Le NOSTRE procedure di rinfresco del LM

Dubbi, consigli, attrezzi & c

Moderatori: Sandra, Luciana_D, Clara, Donna, Patriziaf, anavlis

Re: Le NOSTRE procedure di rinfresco del LM

Messaggioda Adriano » 8 gen 2013, 14:03

nicodvb ha scritto:Adriano: se metto il lievito di birra nella pm ho qualche speranza che tutti i maledetti lattobacilli muoiano di fame e che il panetto rimanga costantemente una coltura di solo lievito di birra, senza batteri? E se sì, c'è il rischio che i lievitati si portino dietro l'odore di lievito di birra che non sopporto?
Ho anche un'altra domanda: una coltura di ldb comporta anche un'attività proteolitica significativa?

Dipende dal pH, dovresti fare un rinfresco al triplo per creargli le condizioni giuste, ma poi quale vantaggio avresti rispetto ad un poolish con ldb?
Dovendo fare una prova, inserirei dello zucchero, di modo che il maltosio rimanga a disposizione dei lab.
A lungo andare, si abbassa il pH e si attiva la proteolisi, lo sai meglio di me...
Hai provato con il sale?
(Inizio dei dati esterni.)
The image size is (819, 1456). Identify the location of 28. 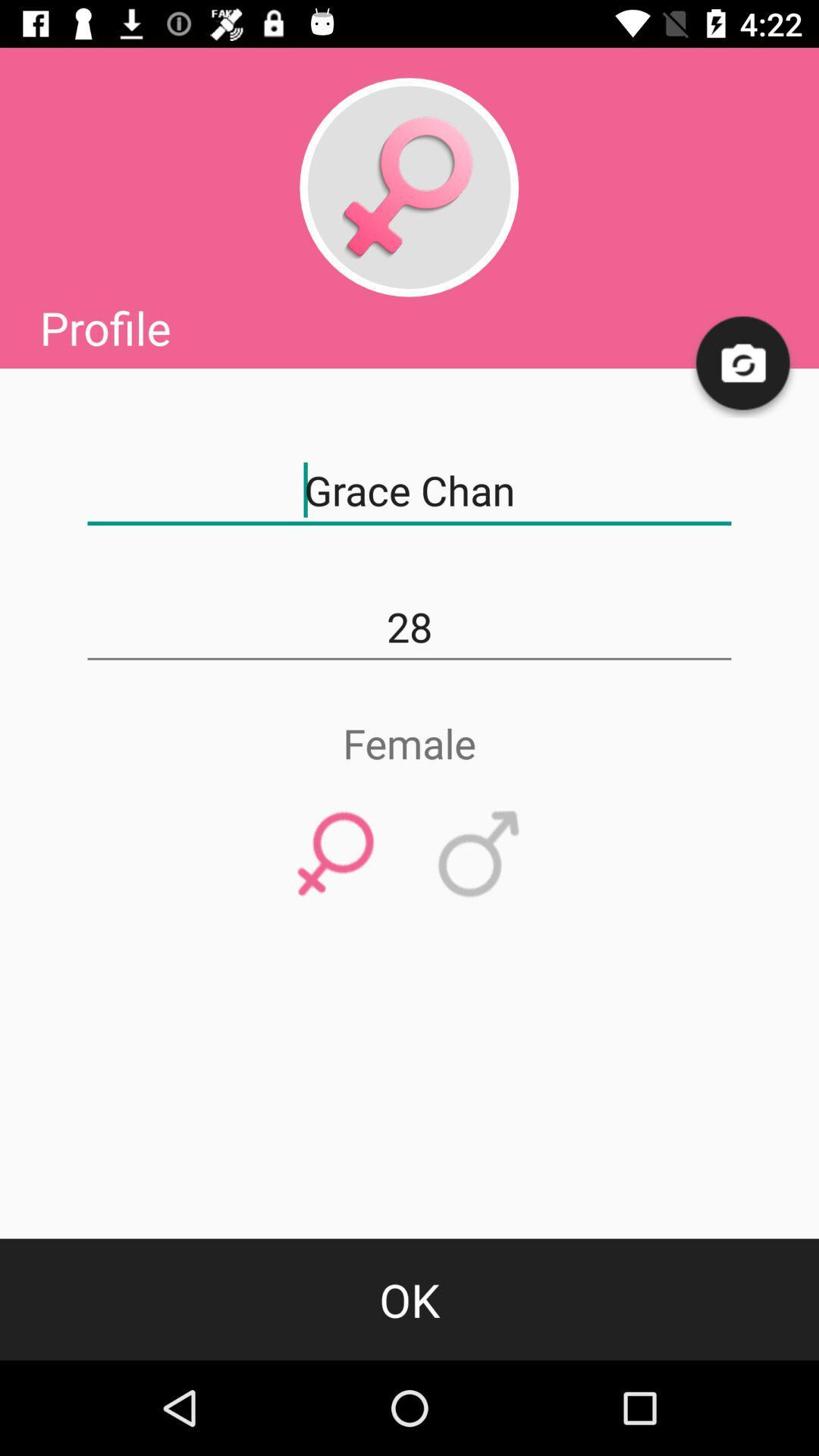
(410, 627).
A me funziona...

nicodvb ha scritto:siccome il primo impasto cresce alla grandissima (ieri era quadruplicato in 10 ore a 22°) è possibile che io metta troppo lievito? le dosi sono quelle della ricetta, ma magari devo ridurle in modo che arrivi solo a triplicare in 12 ore?

Sarebbe meglio, tra l'altro il primo impasto non dovrebbe superare i 3 volumi e a 26°. A 22° hai una produzione eccessiva di acido acetico e anche quello non ti fa formare il 2° impasto.
Avatar utente
Adriano
 
Messaggi: 618
Iscritto il: 14 dic 2006, 21:17

Re: Le NOSTRE procedure di rinfresco del LM

Messaggioda nicodvb » 8 gen 2013, 14:11

Luciana_D ha scritto:
nicodvb ha scritto:Mi sta venendo anche un altro dubbio: siccome il primo impasto cresce alla grandissima (ieri era quadruplicato in 10 ore a 22°) è possibile che io metta troppo lievito? le dosi sono quelle della ricetta, ma magari devo ridurle in modo che arrivi solo a triplicare in 12 ore?
Magari l'impasto si riempie di metaboliti che non vanno via e che avvelenano il secondo impasto? L'incordatura del secondo impasto era abbastanza buona.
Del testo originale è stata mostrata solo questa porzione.